A high level of disagreement between the citizen scientists on a certain morphological feature of a certain galaxy indicates that the morphology of that galaxy is not clear, and therefore cannot be used to effectively train a machine learning algorithm. However, the number of samples that satisfy an agreement level threshold decreases as the agreement threshold gets higher, leading to a smaller data set, consequently leaving fewer samples that a machine learning system can be trained with. Therefore, optimizing the performance of the machine learning system requires finding the degree of agreement that provides the best classification accuracy for each of the questions.

To balance the data set used in each experiment we assigned each class with the number of samples equal to the number of samples in the smallest class. For instance, if a certain morphological feature had two classes, and the number of galaxies that satisfied the 90% agreement level was 1000 for the first class and 1500 for the second class, we randomly removed 500 images from the second class in each run so that the two classes would have an equal number of samples. Balancing the number of samples in the classes is important for avoiding bias in the classification (Shamir et al. 2010a), as some machine learning methods can prefer assigning a test sample with classes that are represented by more samples in the training set.

4. Machine Learning Using Citizen Science Data

Figure 1 shows the classification accuracy of the different questions for different levels of agreement among the citizen scientists.
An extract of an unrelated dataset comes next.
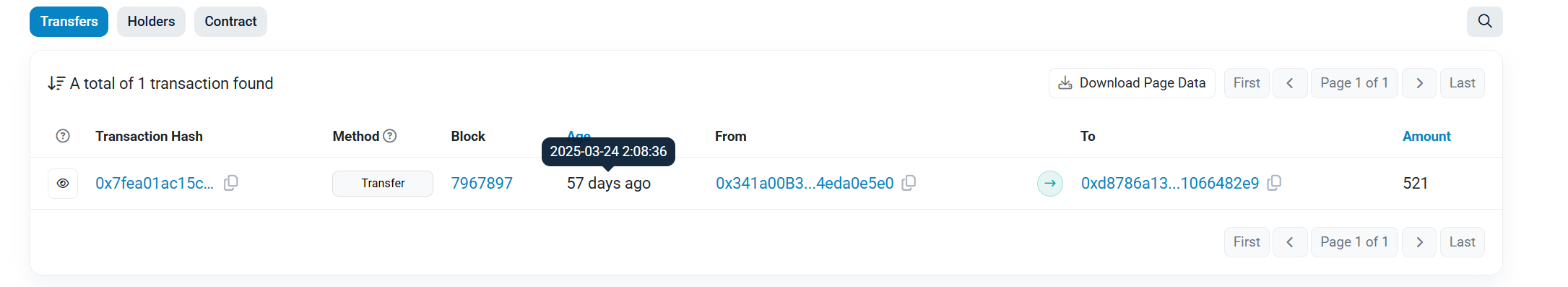The height and width of the screenshot is (287, 1568).
Task: Copy the transaction hash 0x7fea01ac15c
Action: tap(231, 183)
For each question, the samples are divided into training and test sets such that the number of training and test samples are equal across all classes as described in § 3, and the classification accuracy is determined by the number of test samples for which the automatic classification was in agreement with the citizen science classification, divided by the total number of test samples.

**Fig. 1.** Classification accuracy of the automated method for the different questions and different agreement thresholds among the citizen scientists who annotated the data. The classification accuracy is measured by the number of test samples that their automatic classification was in agreement with the citizen science classification, divided by the total number of test samples. The error bars show the standard deviation of the classification accuracy in the 40 different runs such that in each run different samples are randomly allocated to training and test sets.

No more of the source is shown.